◆ YOUR TASK
Please return all lines of the data below containing the string "toolbar".

◆ DATA PROVIDED

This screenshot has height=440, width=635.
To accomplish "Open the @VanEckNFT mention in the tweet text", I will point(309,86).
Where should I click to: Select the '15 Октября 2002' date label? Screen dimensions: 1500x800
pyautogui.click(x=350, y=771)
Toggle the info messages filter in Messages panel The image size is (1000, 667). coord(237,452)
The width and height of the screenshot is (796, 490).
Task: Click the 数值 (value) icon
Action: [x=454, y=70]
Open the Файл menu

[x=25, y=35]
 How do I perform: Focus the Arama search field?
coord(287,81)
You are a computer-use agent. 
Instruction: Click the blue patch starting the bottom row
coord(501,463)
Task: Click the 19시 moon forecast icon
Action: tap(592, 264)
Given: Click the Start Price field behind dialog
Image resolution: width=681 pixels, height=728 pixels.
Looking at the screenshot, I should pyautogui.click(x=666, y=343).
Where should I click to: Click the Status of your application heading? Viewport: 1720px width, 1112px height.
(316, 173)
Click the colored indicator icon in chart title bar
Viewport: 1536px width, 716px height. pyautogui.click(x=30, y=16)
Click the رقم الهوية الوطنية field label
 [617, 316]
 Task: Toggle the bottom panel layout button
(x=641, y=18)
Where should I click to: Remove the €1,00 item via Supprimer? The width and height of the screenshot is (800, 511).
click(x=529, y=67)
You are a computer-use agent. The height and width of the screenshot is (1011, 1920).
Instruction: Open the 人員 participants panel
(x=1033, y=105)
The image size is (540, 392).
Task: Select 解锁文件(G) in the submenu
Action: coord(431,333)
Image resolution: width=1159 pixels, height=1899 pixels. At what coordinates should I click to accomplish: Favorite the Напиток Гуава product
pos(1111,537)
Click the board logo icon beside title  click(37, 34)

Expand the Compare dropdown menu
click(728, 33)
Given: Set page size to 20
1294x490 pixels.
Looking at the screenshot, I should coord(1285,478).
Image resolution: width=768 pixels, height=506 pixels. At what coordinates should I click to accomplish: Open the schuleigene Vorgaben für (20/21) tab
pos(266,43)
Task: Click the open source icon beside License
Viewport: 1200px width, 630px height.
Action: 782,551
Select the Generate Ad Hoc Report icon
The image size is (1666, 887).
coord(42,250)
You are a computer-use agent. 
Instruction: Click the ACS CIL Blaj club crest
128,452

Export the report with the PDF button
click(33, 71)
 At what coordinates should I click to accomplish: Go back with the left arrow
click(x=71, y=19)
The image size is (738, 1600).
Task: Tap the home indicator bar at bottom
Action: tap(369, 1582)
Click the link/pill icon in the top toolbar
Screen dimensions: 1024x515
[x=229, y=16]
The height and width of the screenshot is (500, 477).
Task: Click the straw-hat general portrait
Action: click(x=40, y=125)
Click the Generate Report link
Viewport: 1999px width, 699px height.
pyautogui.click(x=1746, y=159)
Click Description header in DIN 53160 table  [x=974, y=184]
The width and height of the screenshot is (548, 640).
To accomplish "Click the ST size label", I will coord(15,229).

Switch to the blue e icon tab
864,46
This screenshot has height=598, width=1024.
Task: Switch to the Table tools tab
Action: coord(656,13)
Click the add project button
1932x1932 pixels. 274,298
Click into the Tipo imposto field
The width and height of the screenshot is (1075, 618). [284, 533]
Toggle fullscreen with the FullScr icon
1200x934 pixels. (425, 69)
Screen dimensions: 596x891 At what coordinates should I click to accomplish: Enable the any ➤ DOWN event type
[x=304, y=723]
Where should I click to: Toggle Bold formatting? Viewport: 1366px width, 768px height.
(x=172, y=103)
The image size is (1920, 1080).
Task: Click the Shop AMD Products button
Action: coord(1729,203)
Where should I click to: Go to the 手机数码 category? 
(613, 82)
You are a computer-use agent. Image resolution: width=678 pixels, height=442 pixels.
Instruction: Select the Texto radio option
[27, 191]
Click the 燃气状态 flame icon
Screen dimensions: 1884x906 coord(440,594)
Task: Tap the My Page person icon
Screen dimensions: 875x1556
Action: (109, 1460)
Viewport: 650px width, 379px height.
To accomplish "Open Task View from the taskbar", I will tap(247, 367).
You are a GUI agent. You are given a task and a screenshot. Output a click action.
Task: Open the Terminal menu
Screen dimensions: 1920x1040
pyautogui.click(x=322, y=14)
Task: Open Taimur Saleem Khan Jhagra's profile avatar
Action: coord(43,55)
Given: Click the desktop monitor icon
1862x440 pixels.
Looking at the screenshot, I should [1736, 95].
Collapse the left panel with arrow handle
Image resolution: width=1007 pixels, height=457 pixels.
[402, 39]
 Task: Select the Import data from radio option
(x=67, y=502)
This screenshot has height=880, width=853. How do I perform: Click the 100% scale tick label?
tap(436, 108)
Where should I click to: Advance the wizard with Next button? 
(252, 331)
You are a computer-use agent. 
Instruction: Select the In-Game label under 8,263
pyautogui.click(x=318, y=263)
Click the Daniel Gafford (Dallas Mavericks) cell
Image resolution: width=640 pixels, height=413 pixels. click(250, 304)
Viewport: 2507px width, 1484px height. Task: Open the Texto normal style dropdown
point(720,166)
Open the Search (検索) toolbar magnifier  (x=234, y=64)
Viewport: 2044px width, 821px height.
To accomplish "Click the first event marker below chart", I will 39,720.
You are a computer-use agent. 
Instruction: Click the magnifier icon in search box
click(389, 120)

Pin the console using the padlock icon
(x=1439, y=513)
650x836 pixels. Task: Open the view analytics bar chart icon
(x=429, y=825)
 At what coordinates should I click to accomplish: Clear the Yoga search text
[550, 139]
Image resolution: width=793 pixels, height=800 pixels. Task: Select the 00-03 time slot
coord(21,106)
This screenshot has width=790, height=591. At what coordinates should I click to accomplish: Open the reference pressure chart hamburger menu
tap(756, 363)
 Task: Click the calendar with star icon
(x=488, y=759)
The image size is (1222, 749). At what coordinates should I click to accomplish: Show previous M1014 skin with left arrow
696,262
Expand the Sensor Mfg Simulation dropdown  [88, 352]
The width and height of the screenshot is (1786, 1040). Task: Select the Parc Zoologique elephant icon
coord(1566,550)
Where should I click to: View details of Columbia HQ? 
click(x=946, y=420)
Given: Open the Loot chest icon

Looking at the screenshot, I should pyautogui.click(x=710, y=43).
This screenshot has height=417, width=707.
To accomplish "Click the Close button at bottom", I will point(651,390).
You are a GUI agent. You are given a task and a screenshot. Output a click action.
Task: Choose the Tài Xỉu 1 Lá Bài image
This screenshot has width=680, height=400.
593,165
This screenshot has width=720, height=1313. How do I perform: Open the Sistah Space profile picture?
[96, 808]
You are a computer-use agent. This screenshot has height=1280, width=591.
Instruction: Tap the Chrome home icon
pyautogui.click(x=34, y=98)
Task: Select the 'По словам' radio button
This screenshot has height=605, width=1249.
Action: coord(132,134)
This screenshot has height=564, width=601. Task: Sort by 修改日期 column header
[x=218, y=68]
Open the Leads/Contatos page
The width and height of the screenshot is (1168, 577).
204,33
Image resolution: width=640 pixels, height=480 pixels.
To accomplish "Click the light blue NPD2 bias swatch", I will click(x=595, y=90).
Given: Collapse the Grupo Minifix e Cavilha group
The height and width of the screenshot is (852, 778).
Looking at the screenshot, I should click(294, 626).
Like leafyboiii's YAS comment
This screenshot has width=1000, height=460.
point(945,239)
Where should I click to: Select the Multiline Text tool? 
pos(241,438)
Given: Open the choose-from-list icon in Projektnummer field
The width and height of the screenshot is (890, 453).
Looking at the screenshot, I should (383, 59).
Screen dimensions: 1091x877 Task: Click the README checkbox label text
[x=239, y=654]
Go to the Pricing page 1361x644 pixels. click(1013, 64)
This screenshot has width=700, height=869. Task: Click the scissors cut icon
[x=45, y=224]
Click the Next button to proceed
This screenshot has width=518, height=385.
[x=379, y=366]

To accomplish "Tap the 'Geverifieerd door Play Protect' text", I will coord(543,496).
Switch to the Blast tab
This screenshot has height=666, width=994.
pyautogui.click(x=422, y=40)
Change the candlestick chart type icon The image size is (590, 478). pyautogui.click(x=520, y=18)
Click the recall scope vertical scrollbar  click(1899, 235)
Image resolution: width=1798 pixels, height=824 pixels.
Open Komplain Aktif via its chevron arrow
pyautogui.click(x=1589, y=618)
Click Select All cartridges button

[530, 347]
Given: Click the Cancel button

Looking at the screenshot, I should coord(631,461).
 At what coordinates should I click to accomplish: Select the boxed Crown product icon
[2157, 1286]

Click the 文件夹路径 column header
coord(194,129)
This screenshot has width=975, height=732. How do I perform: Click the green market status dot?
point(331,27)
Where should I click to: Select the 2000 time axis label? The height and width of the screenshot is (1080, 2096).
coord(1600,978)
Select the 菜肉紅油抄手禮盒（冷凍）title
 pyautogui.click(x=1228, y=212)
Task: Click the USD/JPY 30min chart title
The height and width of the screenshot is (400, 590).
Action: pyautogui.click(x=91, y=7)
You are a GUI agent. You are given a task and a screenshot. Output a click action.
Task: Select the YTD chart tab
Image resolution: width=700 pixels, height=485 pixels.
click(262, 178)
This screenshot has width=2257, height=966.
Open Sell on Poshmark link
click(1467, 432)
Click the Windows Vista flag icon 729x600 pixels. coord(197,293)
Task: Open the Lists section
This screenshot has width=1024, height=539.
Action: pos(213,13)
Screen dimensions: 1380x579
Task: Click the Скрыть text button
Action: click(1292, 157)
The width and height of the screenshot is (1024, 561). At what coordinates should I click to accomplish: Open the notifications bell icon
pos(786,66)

◆ ANSWER TO THE PROBLEM
Click the link/pill icon in the top toolbar
Open the Search (検索) toolbar magnifier  (x=234, y=64)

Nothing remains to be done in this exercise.